Светлый фон

Пятого октября позвонила медсестра и сообщила, что его состояние сильно ухудшилось. Я спросил: „Насколько все плохо?” — и она ответила: „Очень-очень плохо”. Я спросил, не означает ли это, что он умирает, объяснив, что его семья разбросана по всей Англии и мы все живем не меньше чем в двухстах милях оттуда. Она сказала: „Я не должна говорить вам этого по телефону, но… да”. По ее мнению, ему оставался день-два.

Я позвонил братьям и сестрам, и мы все сразу направились туда. Мы добрались до больницы поздно вечером, папа спал у себя в палате. Будить его не стали и договорились дежурить по очереди, чтобы хотя бы один из нас все время был рядом.

Шестого октября мы попросили о встрече с врачом. Она сказала, что у папы саркома в терминальной стадии. Я ответил, что он разговаривает и сидит, и вообще не похож на умирающего человека, наоборот, полон сил, разговорчивый и бодрый. Я сказал, что нам доводилось видеть его и в куда худшем состоянии. Ему как-то даже священника вызывали, но все обходилось. Врач сказал: „Ваш отец часто находится в бреду и не ест. Он быстро теряет вес, скоро впадет в кому и больше не проснется“.

Я спросил, можно ли поставить ему капельницу, но врач сказала, что это не поможет. Она стала отговаривать меня от того, чтобы перевезти его поближе к нам. Моя дочь сходила и купила фруктовый сок, молоко и питательный коктейль, а еще специальную кружку с горлышком для кормления. Отец все с удовольствием съел. На самом деле в тот день он прилично поел.

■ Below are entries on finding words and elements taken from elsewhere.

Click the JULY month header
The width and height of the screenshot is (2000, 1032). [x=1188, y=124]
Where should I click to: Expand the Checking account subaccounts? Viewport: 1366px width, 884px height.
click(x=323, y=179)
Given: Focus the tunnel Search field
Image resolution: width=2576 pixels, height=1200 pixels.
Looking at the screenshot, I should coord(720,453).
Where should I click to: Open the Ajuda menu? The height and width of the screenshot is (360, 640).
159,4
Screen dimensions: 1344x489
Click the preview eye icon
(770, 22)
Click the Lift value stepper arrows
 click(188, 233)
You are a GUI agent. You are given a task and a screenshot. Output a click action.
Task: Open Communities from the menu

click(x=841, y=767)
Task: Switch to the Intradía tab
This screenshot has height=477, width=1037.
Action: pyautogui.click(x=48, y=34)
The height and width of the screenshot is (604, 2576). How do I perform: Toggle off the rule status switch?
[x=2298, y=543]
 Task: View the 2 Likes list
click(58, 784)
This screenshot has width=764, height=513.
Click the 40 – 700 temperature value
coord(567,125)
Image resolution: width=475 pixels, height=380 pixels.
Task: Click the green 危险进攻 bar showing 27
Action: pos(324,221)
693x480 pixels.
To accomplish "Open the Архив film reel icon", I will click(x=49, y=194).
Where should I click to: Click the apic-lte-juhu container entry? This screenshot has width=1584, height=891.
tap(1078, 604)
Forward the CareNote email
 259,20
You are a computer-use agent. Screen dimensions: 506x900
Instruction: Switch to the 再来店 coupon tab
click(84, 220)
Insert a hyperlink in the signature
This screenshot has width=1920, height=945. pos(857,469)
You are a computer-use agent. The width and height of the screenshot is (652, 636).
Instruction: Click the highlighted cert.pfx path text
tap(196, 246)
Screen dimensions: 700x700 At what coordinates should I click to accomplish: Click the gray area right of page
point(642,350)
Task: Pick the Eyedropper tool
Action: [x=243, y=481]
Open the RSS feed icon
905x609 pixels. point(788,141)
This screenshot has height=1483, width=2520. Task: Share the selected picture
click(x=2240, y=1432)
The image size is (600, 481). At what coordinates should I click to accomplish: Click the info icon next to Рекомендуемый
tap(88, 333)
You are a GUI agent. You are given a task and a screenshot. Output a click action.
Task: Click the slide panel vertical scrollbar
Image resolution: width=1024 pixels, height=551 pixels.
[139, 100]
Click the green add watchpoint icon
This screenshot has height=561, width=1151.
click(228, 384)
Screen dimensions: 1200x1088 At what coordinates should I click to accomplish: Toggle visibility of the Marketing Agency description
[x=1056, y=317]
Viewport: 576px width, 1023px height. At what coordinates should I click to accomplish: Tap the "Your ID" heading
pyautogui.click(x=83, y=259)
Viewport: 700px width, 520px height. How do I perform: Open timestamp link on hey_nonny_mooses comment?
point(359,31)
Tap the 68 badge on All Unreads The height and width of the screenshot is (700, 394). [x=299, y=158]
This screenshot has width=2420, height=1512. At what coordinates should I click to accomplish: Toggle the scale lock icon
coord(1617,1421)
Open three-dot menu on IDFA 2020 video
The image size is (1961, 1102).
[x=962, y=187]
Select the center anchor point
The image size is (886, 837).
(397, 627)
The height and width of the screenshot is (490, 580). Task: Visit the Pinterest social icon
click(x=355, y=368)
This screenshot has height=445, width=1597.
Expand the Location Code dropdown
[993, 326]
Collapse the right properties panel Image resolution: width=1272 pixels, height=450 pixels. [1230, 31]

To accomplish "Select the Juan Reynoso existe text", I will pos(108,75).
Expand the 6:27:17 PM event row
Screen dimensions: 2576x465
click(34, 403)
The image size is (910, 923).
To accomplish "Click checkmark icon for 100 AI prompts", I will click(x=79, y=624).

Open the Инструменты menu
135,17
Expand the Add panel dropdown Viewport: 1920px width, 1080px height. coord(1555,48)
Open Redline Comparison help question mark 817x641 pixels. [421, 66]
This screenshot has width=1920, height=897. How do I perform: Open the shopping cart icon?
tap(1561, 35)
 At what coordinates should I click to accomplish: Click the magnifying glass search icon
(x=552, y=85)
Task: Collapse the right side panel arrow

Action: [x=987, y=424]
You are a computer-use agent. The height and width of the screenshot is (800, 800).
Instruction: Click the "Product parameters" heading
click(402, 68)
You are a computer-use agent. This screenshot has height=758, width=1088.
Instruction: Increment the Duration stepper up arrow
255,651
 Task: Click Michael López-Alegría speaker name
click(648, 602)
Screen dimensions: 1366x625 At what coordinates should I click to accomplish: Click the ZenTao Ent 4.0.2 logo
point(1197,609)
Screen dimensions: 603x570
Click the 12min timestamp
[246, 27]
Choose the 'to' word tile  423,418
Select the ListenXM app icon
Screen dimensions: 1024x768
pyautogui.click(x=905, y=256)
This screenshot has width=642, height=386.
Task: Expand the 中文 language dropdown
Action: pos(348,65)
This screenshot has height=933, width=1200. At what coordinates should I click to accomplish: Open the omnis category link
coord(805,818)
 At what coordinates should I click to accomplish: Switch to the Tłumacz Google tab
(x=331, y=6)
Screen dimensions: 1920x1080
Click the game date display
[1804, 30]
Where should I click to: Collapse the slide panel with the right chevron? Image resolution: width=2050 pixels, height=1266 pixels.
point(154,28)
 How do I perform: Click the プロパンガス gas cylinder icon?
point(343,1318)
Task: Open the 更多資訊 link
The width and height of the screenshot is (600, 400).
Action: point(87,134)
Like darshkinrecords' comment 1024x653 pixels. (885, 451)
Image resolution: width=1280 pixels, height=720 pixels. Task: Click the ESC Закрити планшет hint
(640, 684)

Вскоре, однако, он стал засыпать и странно себя вести — пытался схватить что-то в воздухе руками, а еще курил воображаемую сигарету. Медсестра сказала, что все это из-за диаморфина.

За следующие несколько дней он погрузился в еще более глубокий сон, а нам без конца говорили, что он в коме и в любой момент может умереть: врач предложила позвать священника, что мы и сделали.

Пока был в коме, отец иногда просыпался и начинал кричать: „Помогите, помогите!“ или же просто что-то бессвязное. Как-то он попросил нас потушить воображаемый костер. Каждый раз он выглядел и звучал совершенно напуганным. Нам было больно видеть его в таком состоянии.

Мы все были крайне обеспокоены оказываемым ему уходом. У него был хороший, сильный пульс, а руками он хватался еще с большей силой. Шприцевой насос, прикрепленный к его животу, вызывал у нас все больше вопросов — он непрерывно накачивал его диаморфином. Они отказывались ставить капельницу. И за все время, что мы были там, к нему не зашел ни один врач.

Девятого октября я позвонил доктору Кей, другу семьи и врачу частной практики, и попросил ее приехать. Она приехала на следующее утро и сказала, что, судя по коже, у отца сильное обезвоживание. Она поговорила с врачом, и тот подтвердил, что у отца крайне агрессивная саркома большой берцовой кости, и добавил, что у него метастазы по всей грудной клетке и он скоро умрет. Мы впервые услышали про метастазы. Врач сказал, что капельницу ставить не нужно, потому что он не чувствует боли благодаря диаморфину, но доктор Кей с ним не согласилась. Она сказала, что пополнение запасов жидкости в организме — одна из жизненных потребностей и ему следует поставить капельницу с физраствором. Она считала, что он будет чувствовать себя лучше, если бороться с обезвоживанием.